Even one “black sheep” in the judiciary is one too many, as how could there be any public confidence in the system of justice if Malaysians have to be subject to the law of the lottery as to whether they would be appearing before one of the “few black sheep” among the judges to suffer erratic or selective “justice”? 

Something is clearly still very wrong with the system of justice in Malaysia when  the New Straits Times  could carry the following headline in its report on Ahmad Fairuz’s comments in Seremban yesterday “Follow unwritten code, judges told”. 

The headline is a most powerful but sad and even disheartening   indictment of the nine-year  failure of the Judges’ Code of  Ethics 1994  to establish standards for ethical conduct of judges and enhance public confidence in an independent, fair and competent judiciary to deliver justice to all Malaysians, when  the new Chief Justice has to appeal to the unwritten judicial code before  the 1994 Code of Ethics to remind judges how they should behave and conduct themselves.  

The Malaysian judiciary is moving backwards instead of forwards, when all the unwritten rules and conventions of the do’s and don’s of judicial conduct were supposed to have been codified in the 1994 Judges’ Code of Ethics. 

The chief wrecker of the 1994 Judges’ Code of Ethics was none other than its author, the then Chief Justice, Tun Eusoff Chin, who violated and discredited  the Code of Ethics by his own   judicial misconduct  and impropriety, to the extent that he left the high judicial office in disgrace.

Although credit must be given to Tun Mohamed Dzaiddin Abdullah for stopping the rot in the system of justice in his 27-month tenure as Chief Justice, he must be faulted for failing to put in place structural judicial reforms, without which there could be no  full restoration of public confidence in the independence, impartiality and integrity of the judiciary after over a decade-long crisis of the judiciary – and the failure to overhaul the Judges’ Code of Ethics and reform the system of appointment of judges are among his  failures.

Ahmad Fairuz has welcomed opinions from all parties on the Judges’ Code of Ethics.

As the  restoration of public confidence in the judiciary is not merely the concern of the Chief Justice or the judiciary, but the aspiration of all Malaysians, the entire Malaysian people and  civil society should be involved in the urgent task to restore public confidence in the independence, impartiality and integrity of the judiciary, including the re-casting of the Judges’ Code of Ethics 1994.

There should be a nation-wide debate as to why the  Judges’ Code of Ethics had  failed  in the past nine years to enhance public confidence in the independence, fairness and competence of the system of justice in Malaysia – divided into the two Eusoff Chin and Mohamed Dzaiddin eras -   and how it could be revamped.

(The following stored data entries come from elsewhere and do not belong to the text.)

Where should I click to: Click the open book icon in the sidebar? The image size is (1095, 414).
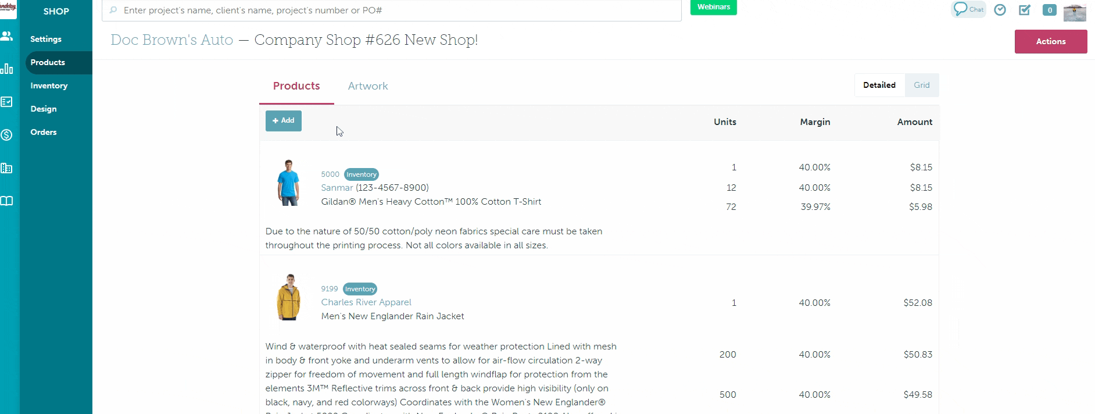[7, 201]
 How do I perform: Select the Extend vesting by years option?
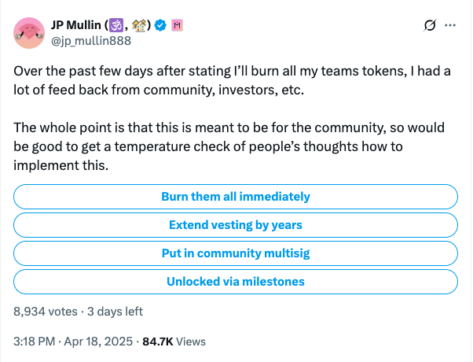236,225
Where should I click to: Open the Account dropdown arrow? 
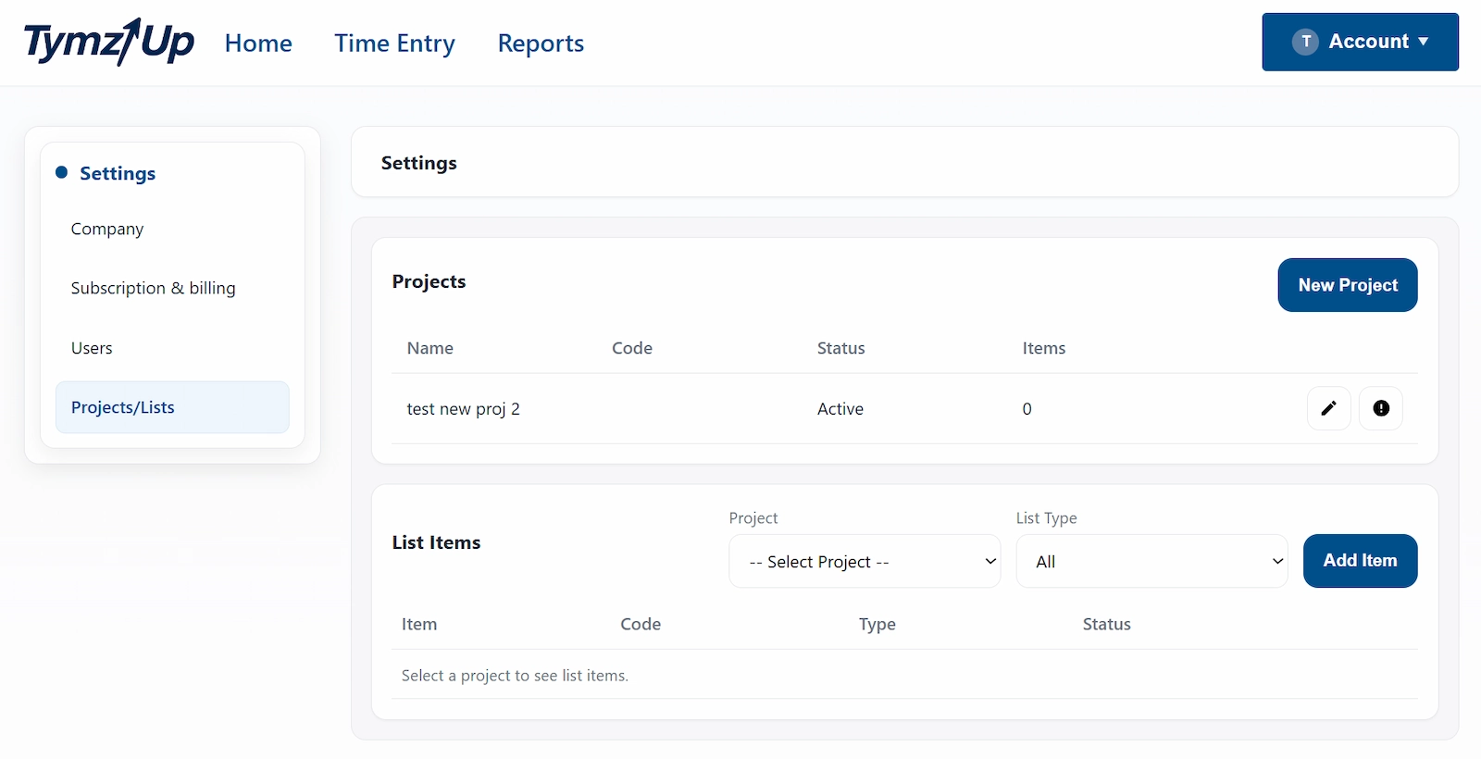click(x=1424, y=42)
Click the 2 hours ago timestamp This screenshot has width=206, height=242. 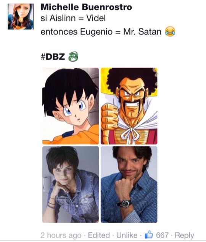pos(61,236)
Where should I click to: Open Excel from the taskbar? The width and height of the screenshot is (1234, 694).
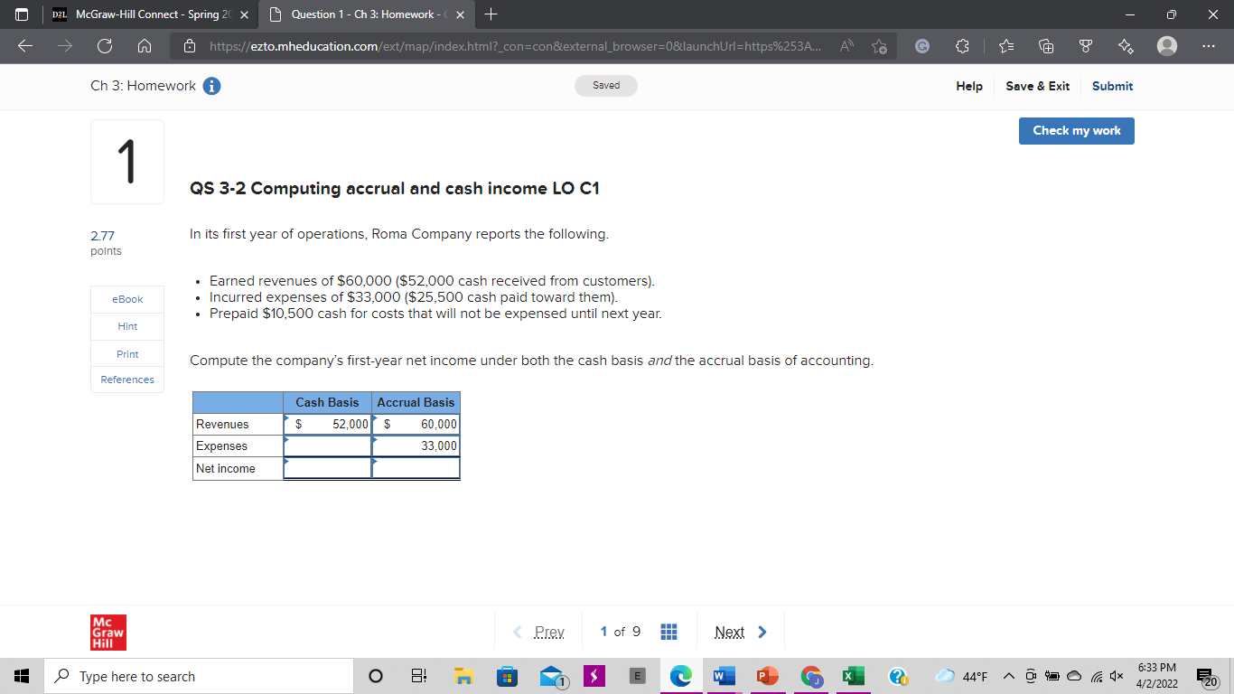(851, 676)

In keeping with the principle of public accountability of the judiciary,  Malaysians should be told as to how the Code of Ethics had worked or failed to work in the past nine  years, how many complaints had been  received each year under the Code of Ethics, the number of judges who had been investigated and the outcome of such investigations.

The recasting of the Judges’ Code of Ethics must deal with its  three major defects: 

  • Absence of  satisfactory and accountable  mechanism for public complaints of  breaches of the Judges’ Code of Ethics; 
  • the Code of Ethics had not been satisfactorily formulated so as to deal in a more comprehensive manner with all instances of  judicial improprieties and misconduct as illustrated by the many recent judicial controversies and scandals; and
  • how breaches against the Judges’ Code of Ethics could  be invoked against the Chief Justice himself.

The Judges’ Code of Ethics should be recast to specifically provide that "A judge shall avoid impropriety and the appearance of impropriety in all of the judge’s activities" as is to be found in the Canons of Judicial Conduct of other judicial systems, and whose breach would trigger a judicial investigation.

Malaysia should take a leaf from the  Canadian experience to uphold judicial accountability and  introduce legislation to set up a Judicial Council to receive and investigate complaints that judges have violated the Judges’ Code of Ethics.